一寸の虫に五寸釘

だから一言余計なんだって・・・

『カポーティ』

2007-03-22 | キネマ
トルーマン・カポーティがカンザスの一家惨殺事件を取材して「冷血」を書き上げるまでの、作家としての欲望と犯人への親近感との葛藤を描いた映画です。

ハリウッド映画にしては「正義の裁き」をせずに、カポーティやそれをとりまく人々(犯人、友人、恋人(ちなみに彼はゲイ)、編集者)などの心の揺れを淡々と描いています。
カポーティが完成させた作品は「冷血」が最後で1984年にアルコール中毒で死去、と最後のテロップで付け加えたのはよかったかどうか・・・

あまり起伏のない話でしかも時間の制約があるのでエピソードが飛び気味の脚本になるのは仕方のないところかもしれませんが、主演のフィリップ・シーモア・ホフマンの熱演で飽きずに見せます。

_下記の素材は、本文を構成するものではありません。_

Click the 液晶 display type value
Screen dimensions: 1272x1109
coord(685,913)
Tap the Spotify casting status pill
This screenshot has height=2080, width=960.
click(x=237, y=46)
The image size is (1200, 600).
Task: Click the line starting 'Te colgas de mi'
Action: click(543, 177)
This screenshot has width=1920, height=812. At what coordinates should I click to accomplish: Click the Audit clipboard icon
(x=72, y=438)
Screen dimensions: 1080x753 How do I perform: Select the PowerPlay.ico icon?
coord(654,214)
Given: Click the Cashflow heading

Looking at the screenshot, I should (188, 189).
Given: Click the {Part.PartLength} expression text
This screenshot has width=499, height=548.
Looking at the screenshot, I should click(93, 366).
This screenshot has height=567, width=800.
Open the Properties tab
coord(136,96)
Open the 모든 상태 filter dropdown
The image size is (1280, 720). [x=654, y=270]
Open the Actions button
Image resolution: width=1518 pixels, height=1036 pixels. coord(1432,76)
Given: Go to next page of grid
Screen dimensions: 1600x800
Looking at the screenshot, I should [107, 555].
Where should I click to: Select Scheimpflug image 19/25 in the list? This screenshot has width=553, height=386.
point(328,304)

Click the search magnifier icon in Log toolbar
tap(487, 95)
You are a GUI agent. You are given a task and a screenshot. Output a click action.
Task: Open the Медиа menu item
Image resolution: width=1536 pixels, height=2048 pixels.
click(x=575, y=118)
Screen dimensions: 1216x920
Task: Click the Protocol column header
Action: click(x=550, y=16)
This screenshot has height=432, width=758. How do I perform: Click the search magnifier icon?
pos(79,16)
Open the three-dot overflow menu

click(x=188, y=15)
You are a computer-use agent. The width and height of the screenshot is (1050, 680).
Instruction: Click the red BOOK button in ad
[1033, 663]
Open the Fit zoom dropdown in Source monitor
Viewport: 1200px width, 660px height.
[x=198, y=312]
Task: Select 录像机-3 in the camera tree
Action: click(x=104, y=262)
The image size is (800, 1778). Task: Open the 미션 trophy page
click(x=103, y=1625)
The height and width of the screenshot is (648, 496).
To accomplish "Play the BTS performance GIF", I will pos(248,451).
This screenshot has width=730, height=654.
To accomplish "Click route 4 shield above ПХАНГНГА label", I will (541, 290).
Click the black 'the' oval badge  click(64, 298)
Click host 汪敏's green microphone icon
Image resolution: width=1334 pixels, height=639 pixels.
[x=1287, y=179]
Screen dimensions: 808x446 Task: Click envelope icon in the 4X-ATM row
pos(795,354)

映画を観ながら考えてしまったのですが、これは1960年代という時代ならではの話で、現代だったら容疑者や関係者の手記の争奪戦がおきたり、取材をする作家自体にリアルタイムで密着するテレビ局などが出てきたり、容疑者側にも支援者がついたりと、もっと即物的な大騒ぎになりそうだな、ということでした。


まだ「冷血」は読んだことがなかったので、読んでみようと思います。










<追記>

『冷血』読んでみました(こちら)。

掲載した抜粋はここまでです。